Endoscopic hemostasis in sphincterotomy-induced hemorrhage: its efficacy and safety.
Kim HJ, Kim MH, Kim DI, Lee HJ, Myung SJ, Yoo KS, Park ET, Lim BC, Seo DW, Lee SK, Min YI
Endoscopy. 1999;31(6):431.
BACKGROUND AND STUDY AIMS: Hemorrhage is induced in approximately 0.5-12% of endoscopic biliary sphincterotomy (ES) procedures. We prospectively investigated the risk factors for ES-induced hemorrhage and evaluated the safety as well as the effectiveness of endoscopic hemostasis.
PATIENTS AND METHODS: The study included 1304 patients who underwent ES between July 1996 and June 1998. Epinephrine spray was used initially for hemostatic treatment. If bleeding persisted, an epinephrine injection was given consecutively. In patients with exposed vessels, epinephrine injection followed by alcohol injection was given.
RESULTS: ES-induced hemorrhage occurred in 136 (10.4%) patients. The type of sphincterotome used (needle-knife sphincterotome, P=0.025) and the cutting speed (the so-called "zipper" cut, P = 0.049) were revealed as significant variables with regard to the occurrence of bleeding. Mild, moderate, and severe bleeding were noted in 108 (79.4%), 22 (16.2%), and six (4.4%) patients, respectively. Once bleeding occurred, patients with an associated ampullary lesion (impacted stone or cancer) or with coagulopathy were more likely to bleed profusely. Initial hemostasis was achieved in all patients. However, rebleeding occurred in eight patients who were initially classified as having moderate or severe bleeding. Finally, ES-induced hemorrhage was successfully controlled in all patients after 1-3 treatment sessions (mean 1.1 sessions). The difference in the incidence of complications between the groups treated or not treated by endoscopic hemostasis was not statistically significant.

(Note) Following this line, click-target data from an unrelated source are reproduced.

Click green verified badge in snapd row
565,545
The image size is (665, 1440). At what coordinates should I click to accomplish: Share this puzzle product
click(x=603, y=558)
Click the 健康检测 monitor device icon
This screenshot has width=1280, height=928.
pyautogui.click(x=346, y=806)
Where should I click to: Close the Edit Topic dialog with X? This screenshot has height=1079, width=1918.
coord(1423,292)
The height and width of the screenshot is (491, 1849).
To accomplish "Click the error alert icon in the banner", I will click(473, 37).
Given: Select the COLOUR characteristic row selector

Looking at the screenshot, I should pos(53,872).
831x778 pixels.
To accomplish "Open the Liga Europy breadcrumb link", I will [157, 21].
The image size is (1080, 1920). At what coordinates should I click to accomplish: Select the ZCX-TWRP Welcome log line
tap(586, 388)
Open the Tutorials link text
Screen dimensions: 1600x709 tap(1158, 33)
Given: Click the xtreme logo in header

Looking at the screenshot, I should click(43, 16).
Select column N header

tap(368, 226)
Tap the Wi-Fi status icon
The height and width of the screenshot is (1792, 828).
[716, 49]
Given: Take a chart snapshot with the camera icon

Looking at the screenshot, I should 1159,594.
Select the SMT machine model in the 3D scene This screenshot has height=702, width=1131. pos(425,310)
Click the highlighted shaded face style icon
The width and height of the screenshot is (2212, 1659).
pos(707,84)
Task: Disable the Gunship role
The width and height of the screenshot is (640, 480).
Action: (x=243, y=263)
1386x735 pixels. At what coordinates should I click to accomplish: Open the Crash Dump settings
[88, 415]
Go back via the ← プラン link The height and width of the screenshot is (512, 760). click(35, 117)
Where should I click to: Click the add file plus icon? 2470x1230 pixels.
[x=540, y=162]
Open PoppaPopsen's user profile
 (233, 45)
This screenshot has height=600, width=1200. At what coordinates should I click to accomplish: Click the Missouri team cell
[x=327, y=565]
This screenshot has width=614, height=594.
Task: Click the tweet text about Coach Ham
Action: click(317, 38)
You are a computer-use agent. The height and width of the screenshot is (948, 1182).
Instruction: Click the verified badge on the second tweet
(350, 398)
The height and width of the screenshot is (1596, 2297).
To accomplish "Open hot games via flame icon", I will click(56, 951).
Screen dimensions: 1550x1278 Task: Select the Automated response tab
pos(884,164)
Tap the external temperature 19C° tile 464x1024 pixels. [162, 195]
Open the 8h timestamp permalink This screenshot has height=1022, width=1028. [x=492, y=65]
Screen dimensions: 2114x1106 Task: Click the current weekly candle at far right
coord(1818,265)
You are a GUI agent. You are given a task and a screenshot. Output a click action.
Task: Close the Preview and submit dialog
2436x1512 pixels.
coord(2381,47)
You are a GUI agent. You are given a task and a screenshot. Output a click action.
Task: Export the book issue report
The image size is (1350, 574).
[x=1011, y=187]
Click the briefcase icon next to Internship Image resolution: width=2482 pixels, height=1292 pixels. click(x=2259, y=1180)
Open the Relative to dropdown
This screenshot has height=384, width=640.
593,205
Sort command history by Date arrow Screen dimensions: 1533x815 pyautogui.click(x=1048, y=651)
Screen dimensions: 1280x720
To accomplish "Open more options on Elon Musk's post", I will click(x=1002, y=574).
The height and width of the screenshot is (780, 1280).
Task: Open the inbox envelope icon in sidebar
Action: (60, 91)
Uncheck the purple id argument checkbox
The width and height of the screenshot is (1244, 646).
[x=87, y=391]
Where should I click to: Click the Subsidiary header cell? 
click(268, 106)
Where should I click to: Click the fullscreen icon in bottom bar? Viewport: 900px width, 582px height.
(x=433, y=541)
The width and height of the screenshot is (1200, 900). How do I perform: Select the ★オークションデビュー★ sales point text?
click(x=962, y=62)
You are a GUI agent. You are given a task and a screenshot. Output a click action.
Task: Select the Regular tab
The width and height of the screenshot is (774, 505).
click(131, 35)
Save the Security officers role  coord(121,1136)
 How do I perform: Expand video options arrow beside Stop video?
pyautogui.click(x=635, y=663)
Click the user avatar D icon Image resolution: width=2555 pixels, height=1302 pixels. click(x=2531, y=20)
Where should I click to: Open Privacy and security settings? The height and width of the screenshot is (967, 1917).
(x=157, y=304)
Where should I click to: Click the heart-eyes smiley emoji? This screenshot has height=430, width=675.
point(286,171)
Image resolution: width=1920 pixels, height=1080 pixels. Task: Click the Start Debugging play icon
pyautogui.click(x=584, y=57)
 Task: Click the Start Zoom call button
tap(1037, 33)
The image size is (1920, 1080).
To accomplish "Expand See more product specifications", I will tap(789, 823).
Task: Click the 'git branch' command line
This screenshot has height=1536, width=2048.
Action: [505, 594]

CONCLUSIONS: ES-induced hemorrhage occurred in 10% of the patients studied. The use of needle-knife sphincterotomy and the cutting speed were independent risk factors for the occurrence of bleeding. Once bleeding occurred, its severity was affected by an associated ampullary lesion (impacted stone or cancer) or coagulopathy. Endoscopic hemostasis with epinephrine and/or alcohol was effective and safe in ES-induced hemorrhage.
Dept. of Internal Medicine, Asan Medical Center, University of Ulsan College of Medicine, Seoul, Korea.